By: Robyn Whittaker, iMedicalApps-mHealth Summit Award Finalist

Depressive disorder in adolescence is common, disabling, and heightens the risk of suicide. Preventing the onset of depression may prevent a lifetime of mental health issues and health service utilization.

There is growing evidence that prevention programs based on cognitive behavioral therapy (CBT) can be effective. These can be targeted at those at ‘high risk’ or made available for all (universal). Universal prevention programs do not run the risk of identifying or stigmatizing individuals, but tend to be resource intensive and difficult to scale up.

We set out to develop a universal depression prevention program for adolescents that is delivered solely via their mobile phones. The program is based on cognitive behavioral therapy and was developed by experts in adolescent psychiatry and psychology. Key CBT messages are delivered via video diary style messages from ‘ordinary’ teenagers talking about issues and events in their lives, and the strategies they used to change the way they think about those events in order to be more positive.

These key messages are repeated in other ways via video messages from celebrities, short cartoon episodes (“mobisodes”) about four teens and their dog, and short catchy text messages. We wrapped these up into a coherent program of two messages each day for nine weeks, with a logo, music, and three key words repeated in every message. A summary of the key messages was also available via a simple mobile website that included how to get help and prizes/downloads.

Our development period of nine months included focus groups, extensive pre-testing with young people and input from cultural and media advisors. We then conducted a prospective double-blind randomized controlled trial with adolescents aged 13 – 17 years from 15 high schools in Auckland, New Zealand. More than 1300 students registered their interest in receiving a mobile phone program about living positively. They were all given a run-in program for nine days designed to reduce later drop out and sharing of messages (contamination).

855 students were then randomized to receive either MEMO (CBT intervention) or a full attention control program with the same frequency and types of messages on different topics (healthy eating, sustainability, cyber-safety). Trained research assistants conducted individual interviews with all participants at baseline, post-program (9 weeks) and 12 months later. Students identified with high risk of depression or self-harm at baseline were excluded from the study.


We received very positive feedback from the students receiving the MEMO program. Overall they found it useful, particularly with respect to helping them to feel more positive, and 91% said they would recommend it to their friends. We looked at both researcher-rated and self-rated scales of depression symptoms and the onset of depression during the study period. The researcher-rated mean scores (Child Depression Rating Scale) initially improved post-program then worsened by 12 months in both the MEMO group and control group. There were no significant differences between groups.

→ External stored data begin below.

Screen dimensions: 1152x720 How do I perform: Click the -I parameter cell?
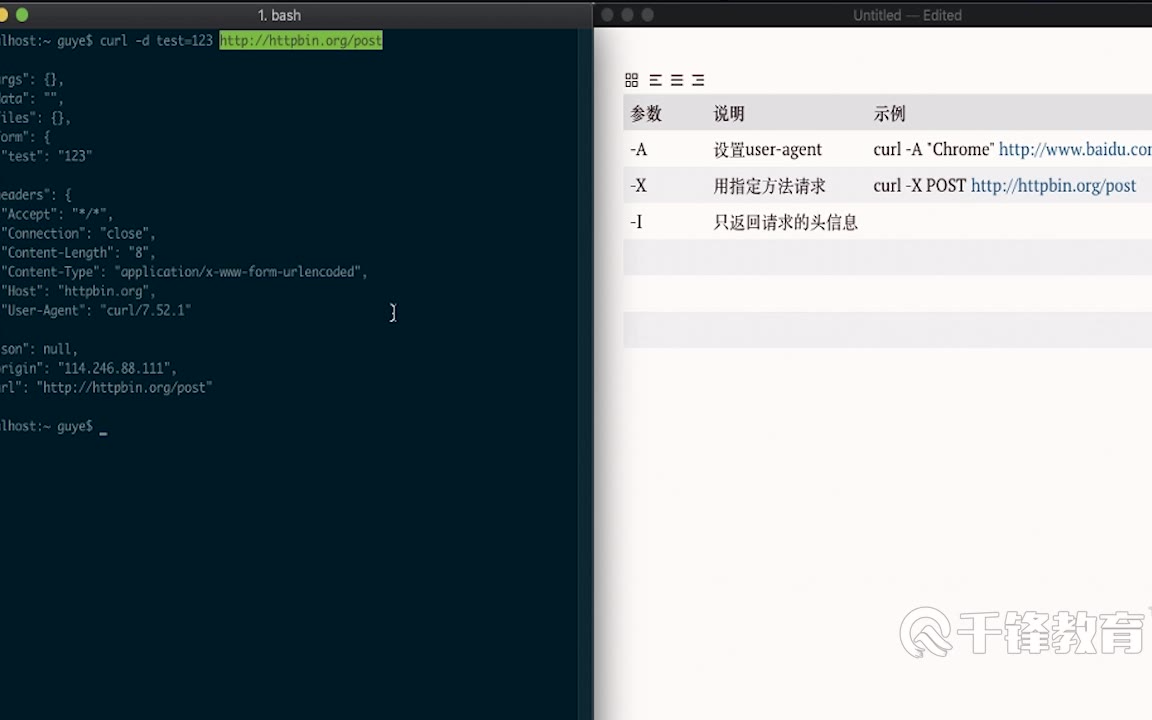point(636,222)
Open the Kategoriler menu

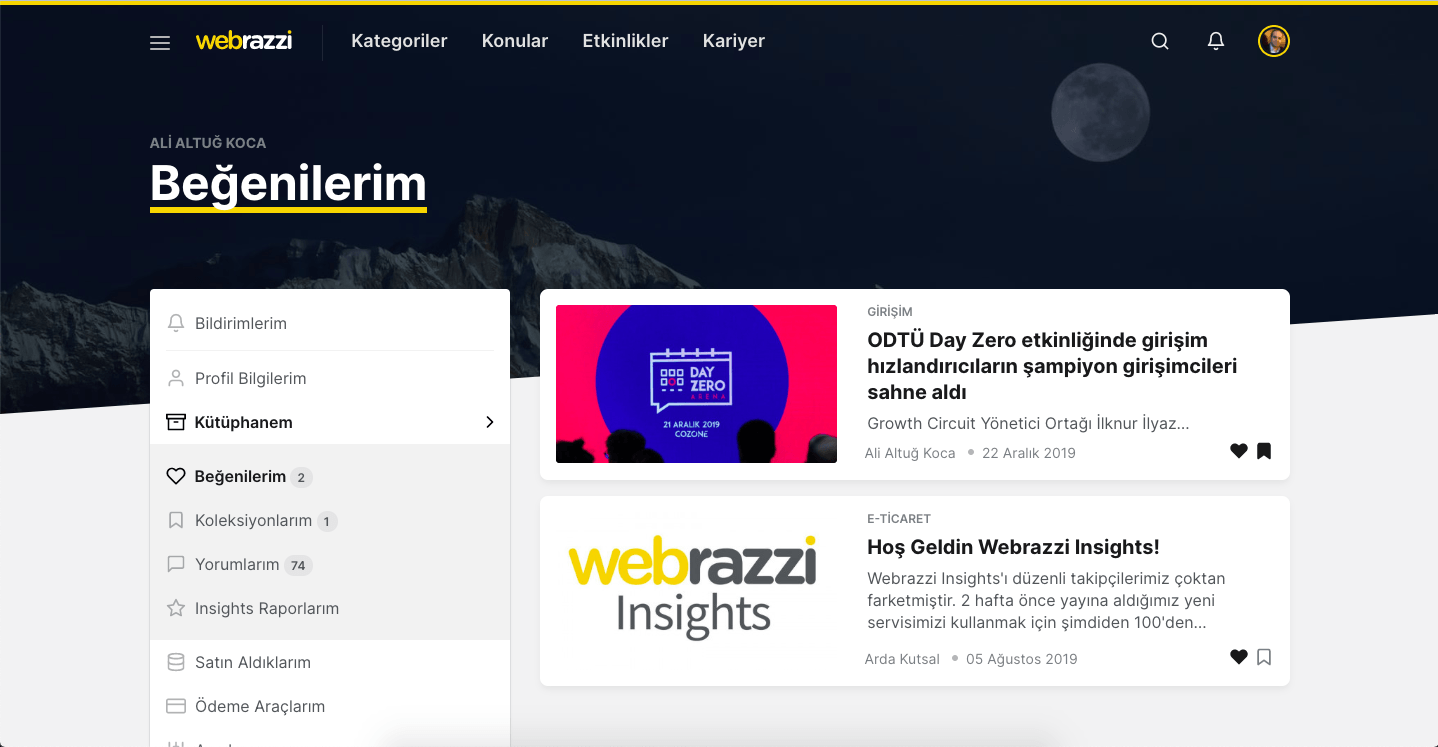(399, 41)
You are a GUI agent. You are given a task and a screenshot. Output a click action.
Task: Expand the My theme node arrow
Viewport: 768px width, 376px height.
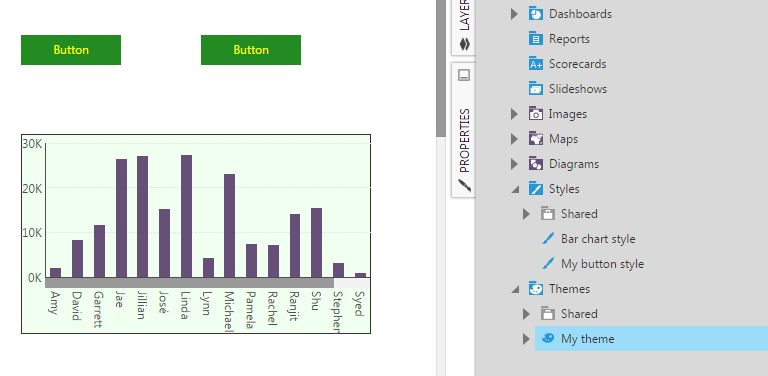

Similar results were found when adjusted for multiple factors and in sensitivity analyses.  Similarly, the self-rated depression scores initially improved and then plateaued in both groups with no significant differences. There was also no difference between groups in the other measures such as general functioning, or in the diagnosis of depression during the study period.


There are several potential reasons for this lack of significant benefit of the CBT-based program compared with the control program. It is possible that our control program (about healthy eating etc.) was equally effective as the CBT program. It is perhaps more likely that both groups benefited from the three individual interviews with research assistants trained to listen to any problems they may have – this is certainly more than ‘usual care’. A further study related issue is our choice to exclude all those at risk so that our entire cohort ended up being a fairly ‘happy’ group according to the baseline scores. This may have made it harder to show any improvement.

With respect to our intervention, it is possible that the mobile messages were not able to provide a sufficient ‘dose’ of CBT. Particularly when we consider that participants did not watch all of the video messages – while 75% of them said they watched at least half of the video messages sent to them, we found this to be an overestimate compared with data provided by the gateway/mobile network. This may be an indication of a drop-off in engagement with the intervention over time that we must give serious consideration to in our future attempts to improve the program.

Despite this, the immediate feedback from participants did show that they understood the main CBT messages we were attempting to convey in the program. This gives us hope that this is a worthwhile endeavor  and we will continue to work on ways to improve and build on MEMO to help more young people to live in a positive space!